The idea that people might be willing to put up with a degree of disease because they (for example) like the view is dismissed, even if this is how each of us lives our daily lives.

”An ecosystems approach encourages us to trade off health against the other things we get from living on a shared planet, a notion still anathema to most medical and veterinary ways of thinking, in which disease exists only so that we can destroy it at almost any cost”

One problem with an ecosystem services approach is that it is so economics and human-centred.  I was pulled up on this at a recent public lecture on One Health in Atlanta.  Why, I was asked, did I bang on about what drives people rather than simply argue from an ethical perspective?  Where were my values (the price of everything and the value of nothing)?
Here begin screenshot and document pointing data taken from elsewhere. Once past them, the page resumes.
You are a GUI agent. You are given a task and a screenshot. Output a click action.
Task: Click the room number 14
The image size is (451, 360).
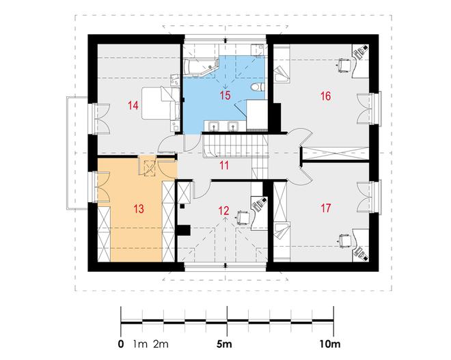133,105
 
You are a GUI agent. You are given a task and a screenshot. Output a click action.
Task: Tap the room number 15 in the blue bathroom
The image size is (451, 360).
226,95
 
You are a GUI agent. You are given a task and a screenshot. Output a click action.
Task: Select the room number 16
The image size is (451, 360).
325,96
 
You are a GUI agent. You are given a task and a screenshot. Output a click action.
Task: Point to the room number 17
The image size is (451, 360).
325,208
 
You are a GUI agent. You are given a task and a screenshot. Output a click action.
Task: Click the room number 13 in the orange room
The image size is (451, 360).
138,209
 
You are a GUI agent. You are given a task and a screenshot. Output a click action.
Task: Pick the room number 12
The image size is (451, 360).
223,211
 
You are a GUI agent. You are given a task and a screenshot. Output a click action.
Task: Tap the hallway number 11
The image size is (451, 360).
224,165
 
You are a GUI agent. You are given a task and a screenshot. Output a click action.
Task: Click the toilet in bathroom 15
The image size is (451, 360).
257,87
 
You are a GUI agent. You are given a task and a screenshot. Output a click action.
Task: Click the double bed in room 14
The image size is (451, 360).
161,103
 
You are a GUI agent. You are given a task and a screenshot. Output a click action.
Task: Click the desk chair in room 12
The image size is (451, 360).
243,217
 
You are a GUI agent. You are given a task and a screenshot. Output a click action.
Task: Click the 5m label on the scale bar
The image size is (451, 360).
224,344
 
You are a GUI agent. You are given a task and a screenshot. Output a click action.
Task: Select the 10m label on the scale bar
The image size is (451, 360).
329,344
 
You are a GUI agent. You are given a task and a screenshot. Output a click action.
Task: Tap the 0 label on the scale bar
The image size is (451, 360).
121,344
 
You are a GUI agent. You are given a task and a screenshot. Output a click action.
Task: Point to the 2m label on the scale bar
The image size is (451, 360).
161,344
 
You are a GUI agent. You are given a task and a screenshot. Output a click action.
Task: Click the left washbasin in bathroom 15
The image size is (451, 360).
214,126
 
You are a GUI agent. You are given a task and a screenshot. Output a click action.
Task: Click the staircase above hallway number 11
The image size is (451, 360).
236,146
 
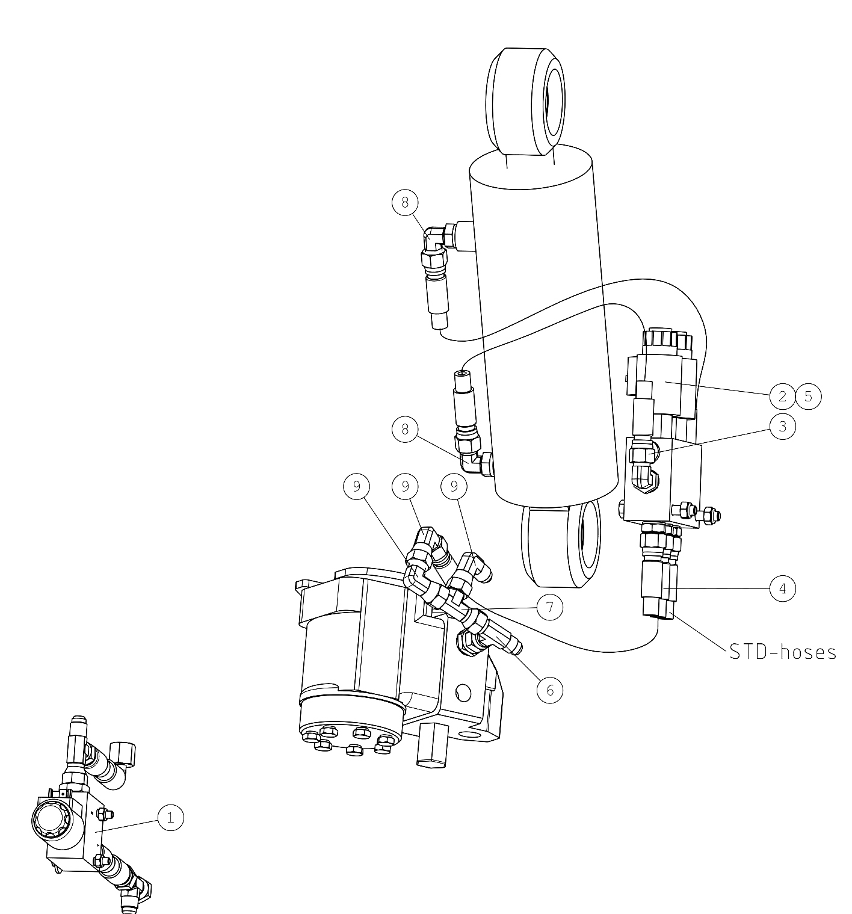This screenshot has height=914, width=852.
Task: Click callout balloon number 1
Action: pos(170,817)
Another problem is the actual doing of it. Funders and institutions tend to be discipline-based, and to expect excellence in their own area rather than accepting that sometimes two or more elements of good activity might lead to excellence at the interface. Some disciplines find it easier to work with ‘outsiders’ than others.

Furthermore, we all speak different languages and have our own dogmas and cherished ways of doing things, not to mention discipline-based peer-review and careers. So trans-disciplinary communication and respect can be problematic.

Several years ago I set a group of students the task of writing an essay entitled, simply, ‘One World, One Health’.

One world, one health – last chance?

One of the students ended her essay with the line, ‘One World, One Health, Last Chance’.  I thought this was pretty cool, and for a few months would end my lectures with that line, sometimes gazing upwards with my hand on my heart like an American listening to the Star-Spangled Banner.  The first time I did this someone came up to me afterwards to tell me, in tears, how wonderful my talk had been.

I subsequently learned from my colleagues that she had been drinking heavily, however, and I noticed that other audiences would smirk and sometimes openly laugh.  I asked my wife about this and she maintains it’s because I ‘can’t do sincerity.’ She may be right but more importantly, it’s not true, of course – it’s not our last chance.

Civilisations have fallen and disappeared in the past, economies crash and it’s not nice but somehow, somewhere, human beings always muddle through.

So I suppose that in the end I think that One Health, through its interdisciplinary and global approach, its recognition that we human beings are animals sharing an environment, and its understanding that health and wellbeing can, perhaps must, be applied to more than just us, provides a route to something better than just muddling through.”